Tough Days: Dealing with Anger

The details leading up to it really aren’t that interesting–It was my husbands birthday last Monday. We were all at home that morning because it was Columbus Day. So instead of having the normal structure of a “mommy day,” we treated it like a typical Sunday morning–letting either mom or dad sleep in until the kids completely lose it somewhere around 10am.

Since it was his birthday and all, we gave dad the “gift of sleep” even though I was feeling like crap–exhausted, a little sick, and unsteady. When the deteriorating of the toddlers kicked in, the flareups came fast and furious. And I observed myself yelling at them not once but at least three times. At that point, it was only 9 am. I just couldn’t wake him up yet.

I am not a yeller by nature.

When I find myself giving in to anger by yelling, it means I have reached my peak of problem solving and am feeling completely out of control.

Many times danger is involved, like yell #3 that morning when one toddler was swinging on the refrigerator door while the other was wedged inside the fridge and I had a full pot of boiling water on the flaming gas stove just beside the stove.

It was ugly, terrible screaming because I was exhausted on all levels and wasn’t able to see what the situation needed to be resolved. (Baby gate, anyone??)

So often as mothers, our judgement is blurred by lack of sleep and lack of space.

Once I regained my composure (and averted danger), I shuttled the kids out to the backyard. This involved a whole mess of protests, tears, and flinging themselves on the ground as I tried to shove their little New Balances on their feet.

When my husband came outside around noon, I did my best to give him a bright Happy Birthday! before I hightailed it upstairs for a break. I lay in my oldest son’s room and melted into tears. Why was that morning so difficult? Why had I snapped so easily, so often? Why was I so frayed?

 It would be so easy to become a yeller and screamer.

It’s even sort of justified in the refrigerator/stove scenario above. But it makes me feel like crap. It is not at all the kind of mother I want to be. It is not at all the kind of environment I want to create in my home.

That morning, crying in my sons’s room, I read from Buddhism for Mothers, which actually has a whole chapter devoted to anger.

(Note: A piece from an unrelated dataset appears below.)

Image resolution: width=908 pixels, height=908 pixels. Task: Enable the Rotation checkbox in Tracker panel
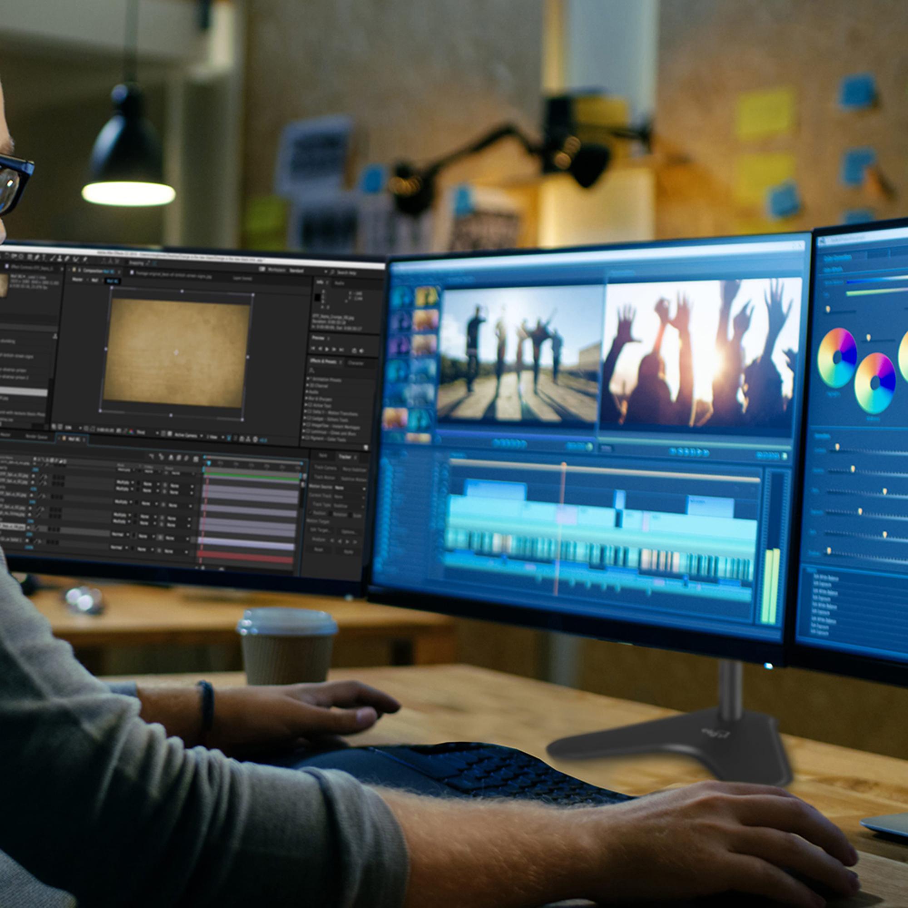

Among the many inspiring passages I found, one of the most helpful was the author’s perspective on the Buddha’s Discourse on the Forms of Thought in which the Buddha presents five options for dealing with disturbing thoughts.

They are:

1. Dwell on the positive

2. Consider the results of our thoughts

3. Distract ourselves

4. Consider the alternatives.

5. Use our willpower.

As the author points out, what’s so fantastic about this list is that they are options.

So while sometimes it might not be not possible to use a typical toddler distraction (“hey you hanging on the fridge handle which could easily plow your brother right into the open flame of the stove–how about a tickle?!!”). But it would be a useful exercise to think back to a less dangerous situation you didn’t feel so hot about and consider other ways you could have handled it based on the “5 Ways to Not Lose It” menu above.

I apologized to my children later that day.

Isaiah, my oldest, clearly remembered the incidents of that morning, and by apologizing I hope I am showing him that we are all human. And even if I was right (no hanging on the goddamn fridge), I didn’t handle it right.

Anger is such a fleeting emotion.

I can’t even remember the other 99 things I’ve yelled about recently. But the aftermath of giving in to anger sits in the home, like tobacco on a smoker’s wall.